Final: Temperature Spotting -- Sunspots & Climate

This topic submitted by Greene, Rob; Evenson, Grey; Dudley, Alex. (EVENSOGR@muohio.edu; greenerr@muohio.edu; dudleyah@muohio.edu) at 7:15 PM on 10/17/02. Additions were last made on Wednesday, December 10, 2008. Section: Nicholson

Natural Systems 1 Fall, 2002 -Western Program-Miami University

Temperature Spotting: the relationship between sunspot activity and temperature

1. Introduction

The purpose of our lab is to investigate the relationship between sunspot activity and the Earth’s temperature. We hypothesize that the level of sunspot activity affects the temperature on Earth, and predict that a large amount of sunspots will correlate to a higher average temperature on Earth, and vice versa.

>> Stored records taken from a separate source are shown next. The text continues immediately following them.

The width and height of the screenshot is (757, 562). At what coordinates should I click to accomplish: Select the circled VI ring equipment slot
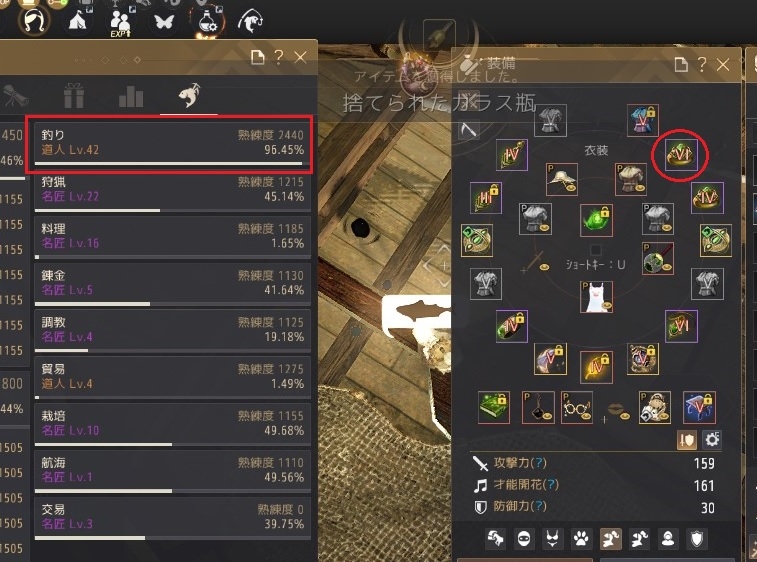pos(681,155)
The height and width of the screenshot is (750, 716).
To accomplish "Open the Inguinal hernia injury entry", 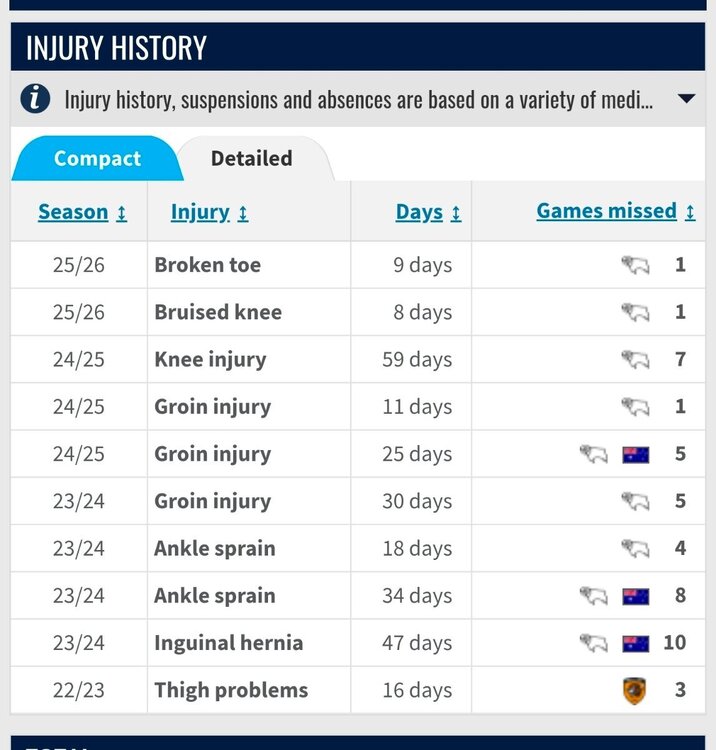I will (x=229, y=643).
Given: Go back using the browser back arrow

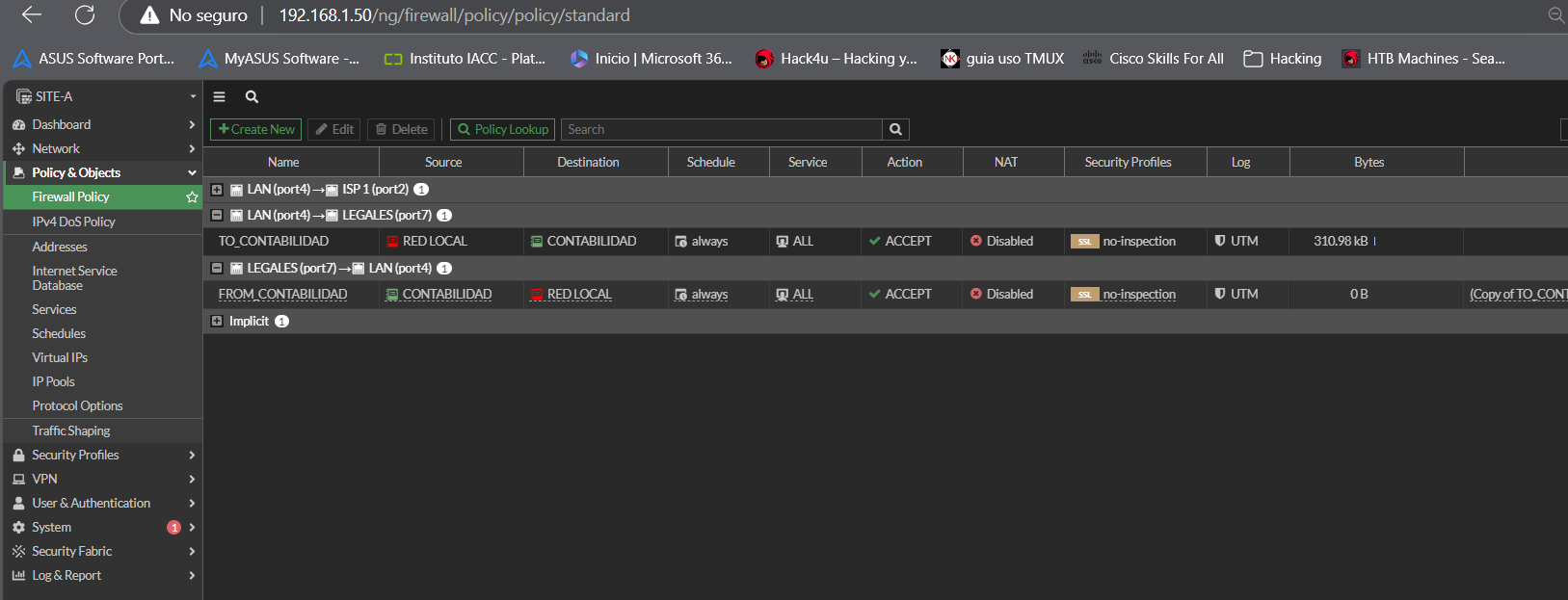Looking at the screenshot, I should (x=32, y=15).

We decided to investigate sunspot activity after discussing a study with Kevin Czajkowski at the University of Toledo. His study suggests that the level of energy produced by the Sun is in fluctuation, creating abnormal weather patterns and perhaps causing the global warm-up. We hope to investigate this theory with our own lab.
Czajkowski’s study takes the responsibility for global warming out of the hands of the businesses and individuals who release "greenhouse gases" into the atmosphere. We are interested in investigating this suggestion and ascertaining if sunspots could contribute to global warming, although we do not believe that sunspot activity alone is responsible for the current climate change.

2. Background Information
The sun is "a mass of incandescent gas, a gigantic nuclear furnace where hydrogen is built into helium at a temperature of millions of degrees" (They). Energy produced in the sun’s core moves outwards through radiation and, in "the outer 20% or so" of the sun, convection currents which also generate the magnetic field which "extends out into the sun's corona" (Exploratorium).
A sunspot is visible as "a dark part of the sun's surface" that is about one-third cooler than its surroundings because "a strong magnetic field there... inhibits the transport of heat via convective motion in the sun" (Exploratorium).
Although research is still ongoing as to the link between sunspot activity and the sun’s total energy output, a period of unusually low sunspot activity from 1645-1715 known as the Maunder Minimum coincided with a period of severe cold temperatures in Europe (Ribes 550). This led to the theory that sunspots arise when the Sun's energy output is higher than normal (Geerts). For further reading on the Maunder Minimum and associated climate variations, we recommend J.A. Eddy’s "The Maunder Minimum" and "The Maunder minimum: a reappraisal", along with J. C. Ribes’ "The solar sunspot cycle in the Maunder minimum AD1645 to AD1715" and DV Hoyt’s "The Role of the Sun in Climate Change". A diagram at SUNY, reproduced from Schaefer’s article, "Sunspots that Changed the World", provides a visual approach to the effects of the Maunder Minimum.

3. Materials and Methods
We plan on using Professor Hayes’ telescope to make our sunspot measurements twice a week, every week of our lab. We will point the lens of the telescope directly at the sun, directing the image of the sun onto a piece of paper positioned at the end of the eyepiece (we will be certain not to look through the eyepiece at the Sun, as this would cause significant damage to our eyes). The sunspots should be obvious within the outline of the sun projected onto our sheet of paper. We will trace the image projected onto the paper and keep it in addition to our data sheets.
Every day we will take note of the temperature readings at Professor Hayes’ weather station, along with notes of any precipitation or cloud cover that might affect the recordings. We may also use the GLOBE website (a program in which schools all over the world keep weather data) -- this will give us many more readings and allow us to look at the global temperature variations over time rather than merely the temperature variations at one location.
We will average the temperature data for each location into a weekly average temperature, and average the two sunspot counts into one weekly sunspot count. By comparing sunspot counts and temperatures from week to week, we will be able to determine if there is a correlation between an increase in sunspot numbers and an increase in temperature.
If the weather is so poor that we cannot take any sunspot measurements, we will use Nancy's "water jug photon fluctuation lab", the instructions for which we will be provided with.

Step By Step Methods:
Group One: Sunbspot Observers
1: Obtain Telescope & Solar Filter (to prevent melting the optics).
2: Align telescope so image of sun is projected onto a piece of paper. Adjust focus until image of sun is large & clear enough to see the sunspots & sketch them.
3: Draw the sun on the piece of paper the image is projected onto -- follow the outlines projected onto the sheet of paper.
4: Count the sunspots. Note if sunspots are clustered or individual on data sheet.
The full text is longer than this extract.